Roland Berger is also supporting the relocation of its Ukrainian colleagues and their families.

DXC Technology

DXC Technology has taken a firm stand in condemning the Russian Government for its “unwarranted aggression” by committing to exit the Russian market entirely, where it has a headcount of almost 4,000. The tech consultancy will also match employee donations to humanitarian efforts twice over, including by providing direct financial support to its impacted colleagues and their families “regardless of their nationality or country of origin.”

FTI Consulting

A spokesperson from FTI Consulting, which doesn’t list a Russian office among its global locations but does conduct business in the country, told the Guardian that in addition to dumping sanctioned clients the firm was in the process of reviewing all of its ongoing connections with non-sanctioned entities and would withdraw from engagements where appropriate.

The spokesperson also stated FTI Consulting wouldn’t be taking on any new Russia-controlled clients for the time being.


Big Four professional services firm PwC is set to expel its Russian member, but will work with PwC Russia to undertake an orderly transition of the business out of concern for its 3,700 staff in the country. PwC Belarus will also exit the global network. Meanwhile, the firm is working to ensure the safety of its 750 employees spread across three offices in Ukraine, led by their colleagues in Central and Eastern Europe who have been providing support with transportation and housing.


KPMG Russia and KPMG Belarus will all also be leaving the firm’s international network. KPMG said that the move was incredibly difficult considering its combined headcount of more than 4,500 people between the two nations – “many of whom have been a part of KPMG for many decades” – but that it believed it has a moral responsibility to act. “We will seek to do all we can to ensure we provide transitional support for former colleagues impacted by this decision,” the firm added.

Grant Thornton

Responding quickly, mid-tier global accounting and consulting network Grant Thornton had by the start of the month already booted out its Russian member FBK, which has 500 partners and staff and last year generated $22 million of the firm’s $6.6 billion in global revenues. Grant Thornton’s member firm in Ukraine is receiving support from other network members around the world.

Ernst & Young

EY has condemned the Russian invasion of Ukraine and has decided to legally separate its Russian operation from its global body, and EY will not serve Russian government clients, state-owned enterprises or sanctioned entities and individuals anywhere in the world.

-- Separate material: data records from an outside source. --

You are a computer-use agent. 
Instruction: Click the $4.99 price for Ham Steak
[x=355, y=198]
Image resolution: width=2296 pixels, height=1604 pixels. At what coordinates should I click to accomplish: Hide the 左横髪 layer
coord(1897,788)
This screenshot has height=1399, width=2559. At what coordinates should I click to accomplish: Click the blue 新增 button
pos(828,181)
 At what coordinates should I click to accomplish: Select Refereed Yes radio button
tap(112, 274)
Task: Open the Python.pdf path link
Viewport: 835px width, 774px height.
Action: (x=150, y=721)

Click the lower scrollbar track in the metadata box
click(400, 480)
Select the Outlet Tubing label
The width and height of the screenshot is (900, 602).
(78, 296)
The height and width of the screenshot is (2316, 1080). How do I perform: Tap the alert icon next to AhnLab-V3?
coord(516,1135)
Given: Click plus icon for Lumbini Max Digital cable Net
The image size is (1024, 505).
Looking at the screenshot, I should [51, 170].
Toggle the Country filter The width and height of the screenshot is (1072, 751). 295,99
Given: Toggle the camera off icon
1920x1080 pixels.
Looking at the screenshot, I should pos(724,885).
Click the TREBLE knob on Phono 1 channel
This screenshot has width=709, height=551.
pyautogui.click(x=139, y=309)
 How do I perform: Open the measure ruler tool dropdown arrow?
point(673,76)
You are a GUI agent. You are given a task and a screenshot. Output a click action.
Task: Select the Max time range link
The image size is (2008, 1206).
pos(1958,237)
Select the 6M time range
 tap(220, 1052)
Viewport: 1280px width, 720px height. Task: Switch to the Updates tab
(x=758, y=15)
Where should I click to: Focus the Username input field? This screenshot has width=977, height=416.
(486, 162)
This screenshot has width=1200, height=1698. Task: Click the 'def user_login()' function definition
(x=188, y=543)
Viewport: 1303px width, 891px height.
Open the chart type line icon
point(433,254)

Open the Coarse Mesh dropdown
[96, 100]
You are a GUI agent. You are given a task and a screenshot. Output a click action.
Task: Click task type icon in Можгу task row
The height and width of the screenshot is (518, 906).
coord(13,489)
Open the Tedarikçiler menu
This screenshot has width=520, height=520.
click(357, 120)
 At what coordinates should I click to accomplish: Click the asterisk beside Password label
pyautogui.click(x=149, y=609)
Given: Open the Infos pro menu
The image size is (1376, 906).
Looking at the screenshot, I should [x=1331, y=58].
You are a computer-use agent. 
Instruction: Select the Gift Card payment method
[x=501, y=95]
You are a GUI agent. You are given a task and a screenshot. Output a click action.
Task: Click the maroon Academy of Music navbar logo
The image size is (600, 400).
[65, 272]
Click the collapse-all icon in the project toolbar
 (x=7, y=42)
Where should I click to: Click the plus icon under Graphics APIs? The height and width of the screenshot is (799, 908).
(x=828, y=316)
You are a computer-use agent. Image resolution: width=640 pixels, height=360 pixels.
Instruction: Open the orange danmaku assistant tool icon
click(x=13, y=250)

At the time of writing, Deloitte had suspended business operations and client service in Ukraine, switching its focus instead to taking care of employee safety, but was still reviewing its business and presence in Russia as of the 7th of March.

The firm stated that it doesn’t serve any Russian central government entities, and that it hoped that peace would prevail quickly. A number of Deloitte’s European practices have combined to donate over $2.5 million to various relief agencies.

Together the Big Four – Deloitte, EY, KPMG and PwC – employ more than 13,000 people in Russia.